The AI stack is in collaborative mode.

This article lists several tools and libraries that work together in some way. LLM/AI frameworks collaborate with data storage providers to integrate data solutions for LLM apps within their frameworks. Model providers collaborate with deployment solution providers such as Google and Hugging Face to facilitate the ease of use of their models in LLM applications.

At the same time, the AI stack is in cannibalism mode.

The tools and libraries within the component of the stack are exploring ways of providing services that reside in other components of the stack. For example, LangChain, an LLM/AI framework, also has solutions for monitoring, observability, and deployment through the tools LangSmith and LangServe.

LlamaIndex, another LLM framework provider, has released LlamaParse and LlamaCloud. LlamaCloud offers a solution for managing ingestion and retrieval processes and integrates with LlamaParse, which is aimed at analyzing documents, such as PDFs with tables and images, to extract key information from unstructured data.

Database solution providers will soon seek ways to make data ingestion and embedding easier, venturing into the territory of LLM frameworks. Model providers will most likely continue on the trajectory of increasing context windows for LLMs, which some claim will remove the need for the RAG architectural pattern.

I believe the term for this is “RAG killer.”

The model providers optimize for the number of API calls the consumer makes. Still, a one million+ context window is a very expensive RAG killer when using a service that charges per token.

My bet is that we will see the RAG architecture stay for a while.

If you are looking to build the next cool thing in AI, check out our AI Innovators program to get expert technical advice, free MongoDB Atlas credits, and go-to-market support as you build your venture. We would also love to hear from you about what you are building, so come join us in our Generative AI community forums!

Finally, if you found value in this article and would like to hear more from me:

Follow me on LinkedIn
🔔 Follow and subscribe to MongoDB on Medium

The piece was originally published on MongoDB Blog.

FAQs

What is an AI stack? An AI stack, specifically a generative AI (GenAI) stack, refers to a comprehensive combination of tools, libraries, and solutions leveraged to create applications with generative AI capabilities.
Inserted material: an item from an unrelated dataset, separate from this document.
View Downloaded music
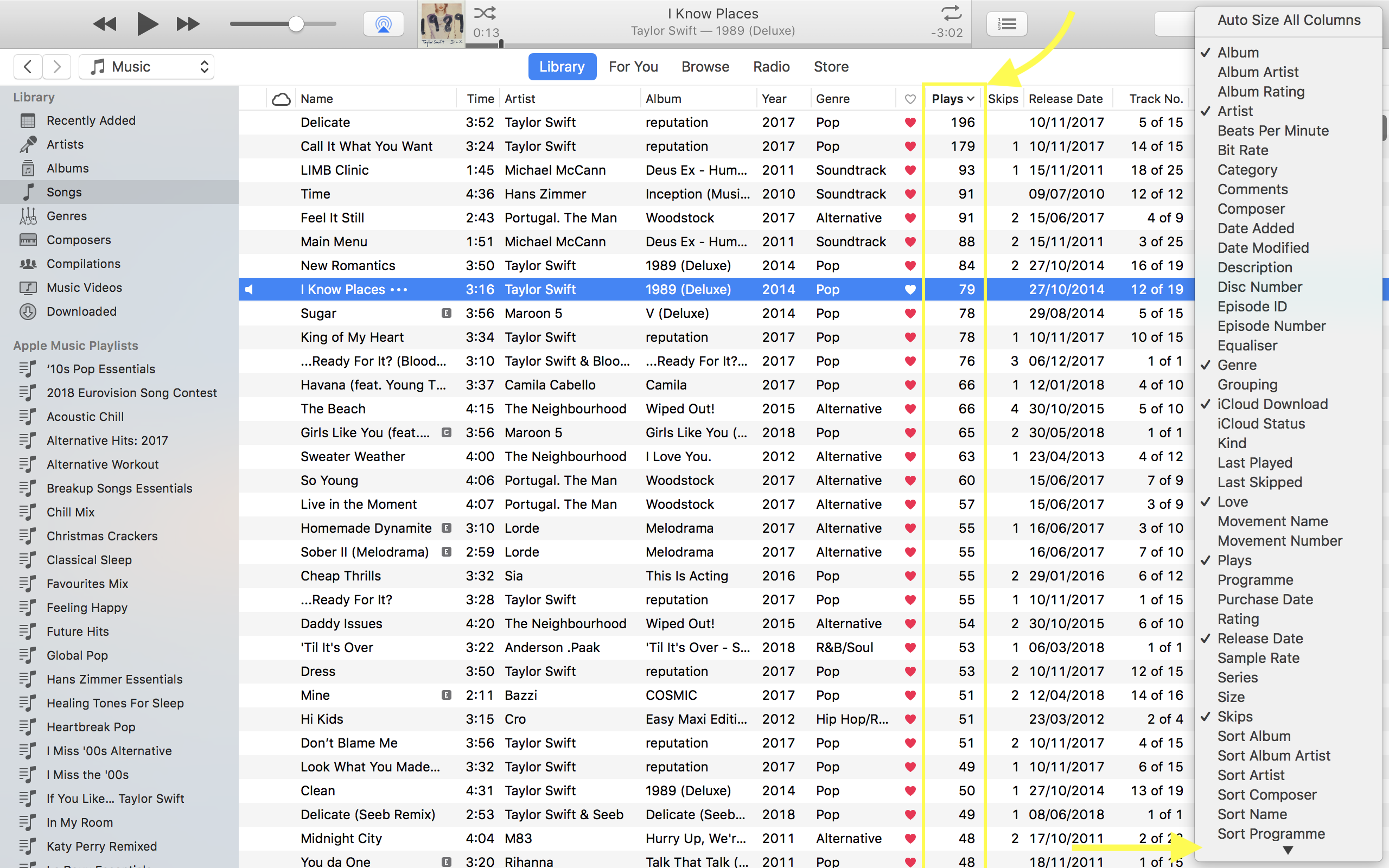Image resolution: width=1389 pixels, height=868 pixels. coord(81,311)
The components of the AI stack include programming languages, model providers, LLM frameworks, vector databases, operational databases, monitoring and evaluation tools, and deployment solutions.
How does the choice between open-source and closed-source models affect my AI project? The choice impacts your project’s development process, scalability, ethical considerations, and commercial flexibility. Factors such as resource availability, project requirements, cost, and privacy considerations will guide whether open-source or closed-source models are more suitable for your needs. Open-source models offer transparency and community collaboration, while closed-source models provide streamlined access to powerful AI capabilities through APIs but with more restricted control.
What role do programming languages play in the AI Stack Programming languages are crucial in determining the selection of stack components and the overall architecture of the application developed. Python, JavaScript, and TypeScript are prominent choices due to their extensive support for AI and data science libraries, as well as their flexibility and readability.
How do LLM frameworks simplify AI application development? LLM frameworks, like LlamaIndex and LangChain, abstract complex development processes involved in creating LLM-powered AI applications. They facilitate connections between vector databases and LLMs, implement prompt engineering techniques, and manage data indexing and ingestion, reducing the need for extensive coding.
Why is MongoDB a popular choice for AI applications? MongoDB is a developer data platform that manages and stores vector and operational data. It offers robust data management and search capabilities. MongoDB supports the real-time processing needs of modern AI applications, handles unstructured data efficiently, and integrates well with LLM orchestrators and frameworks.